Suara.com - Gelombang protes mewarnai aksi pemutusan hubungan kerja (PHK) massal yang dilakukan Bank Commonwealth.
Diperkirakan 1.146 karyawan terancam kehilangan pekerjaan pasca akuisisi bank tersebut oleh PT Bank OCBC Indonesia.
Menurut Presiden Organisasi Pekerja Seluruh Indonesia (OPSI), Saepul Tavip, PHK ini sudah berlangsung sejak April 2024 dan ditargetkan selesai pada akhir tahun, bertepatan dengan rampungnya proses merger.
Saepul mengungkapkan kekhawatirannya atas nasib para karyawan yang terkena PHK, terutama terkait dengan pesangon dan hak-hak ketenagakerjaan lainnya.
Baca Juga: 5 Fakta Ribuan Guru Honorer Kena PHK Massal, Dinas Pendidikan Salahkan Kepsek
"Proses PHK ini kabarnya dilakukan secara sepihak dan tidak transparan," ungkap Saepul dalam konferensi pers di Jakarta, Selasa (23/7/2024). "Kami mendesak agar Bank Commonwealth dan OCBC NISP menghormati hak-hak pekerja dan menyelesaikan proses PHK ini dengan adil dan transparan." katanya.
Saepul mengungkapkan, perusahaan sempat menjanjikan bahwa pekerja yang terdampak akan ditampung di Bank OCBC Indonesia.

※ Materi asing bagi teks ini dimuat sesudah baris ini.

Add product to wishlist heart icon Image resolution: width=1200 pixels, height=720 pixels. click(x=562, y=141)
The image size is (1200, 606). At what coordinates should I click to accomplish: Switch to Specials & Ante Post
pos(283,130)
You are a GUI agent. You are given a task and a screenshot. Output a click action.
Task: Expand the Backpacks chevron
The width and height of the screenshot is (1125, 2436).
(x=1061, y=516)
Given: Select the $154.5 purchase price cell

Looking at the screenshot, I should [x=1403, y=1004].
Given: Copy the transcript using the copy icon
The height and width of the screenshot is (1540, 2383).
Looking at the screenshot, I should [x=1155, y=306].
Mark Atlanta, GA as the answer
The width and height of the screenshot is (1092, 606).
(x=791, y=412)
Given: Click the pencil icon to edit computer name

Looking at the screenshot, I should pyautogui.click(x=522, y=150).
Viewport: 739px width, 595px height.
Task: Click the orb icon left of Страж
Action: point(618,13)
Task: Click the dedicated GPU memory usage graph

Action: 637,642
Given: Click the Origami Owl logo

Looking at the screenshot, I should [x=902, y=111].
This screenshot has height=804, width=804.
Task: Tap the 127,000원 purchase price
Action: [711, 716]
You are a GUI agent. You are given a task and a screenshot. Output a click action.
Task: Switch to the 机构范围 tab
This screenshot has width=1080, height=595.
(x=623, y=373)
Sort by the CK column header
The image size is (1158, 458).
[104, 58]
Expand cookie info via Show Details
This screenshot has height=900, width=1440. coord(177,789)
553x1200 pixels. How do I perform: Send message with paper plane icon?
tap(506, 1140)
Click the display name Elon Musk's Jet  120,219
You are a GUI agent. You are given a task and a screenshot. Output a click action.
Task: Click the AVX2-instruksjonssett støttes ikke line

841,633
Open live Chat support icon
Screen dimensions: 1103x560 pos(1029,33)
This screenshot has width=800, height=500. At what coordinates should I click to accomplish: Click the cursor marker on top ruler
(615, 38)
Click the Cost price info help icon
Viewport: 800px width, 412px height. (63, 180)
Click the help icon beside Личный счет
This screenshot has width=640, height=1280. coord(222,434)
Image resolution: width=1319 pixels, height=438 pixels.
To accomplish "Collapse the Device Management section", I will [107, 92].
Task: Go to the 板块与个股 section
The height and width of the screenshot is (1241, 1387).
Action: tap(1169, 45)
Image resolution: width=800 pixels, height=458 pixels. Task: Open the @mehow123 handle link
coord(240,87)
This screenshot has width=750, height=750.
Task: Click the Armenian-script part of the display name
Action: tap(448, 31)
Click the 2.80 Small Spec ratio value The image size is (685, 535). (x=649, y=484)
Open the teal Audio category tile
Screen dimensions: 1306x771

Kendati begitu, hal ini menjadi tanda tanya besar lantaran Bank OCBC tentu akan melakukan seleksi terhadap pekerja yang akan masuk ke perusahaannya. Artinya, tidak semua pekerja dapat ditampung di perusahaan tersebut.
Pihak Bank Commonwealth sendiri belum memberikan pernyataan resmi terkait dengan polemik PHK massal ini. Namun, sebelumnya, Bank OCBC NISP dalam keterangan resminya menyampaikan bahwa akuisisi ini bertujuan untuk meningkatkan efisiensi dan sinergi operasional.
Sebagai informasi, Bank OCBC resmi mengakuisisi 99% saham dari unit usaha dari Commonwealth Bank of Australia (CBA) di Indonesia yakni Bank Commonwealth dengan nilai transaksi mencapai Rp2,2 triliun yang prosesnya akan berlangsung hingga kuartal IV/2024.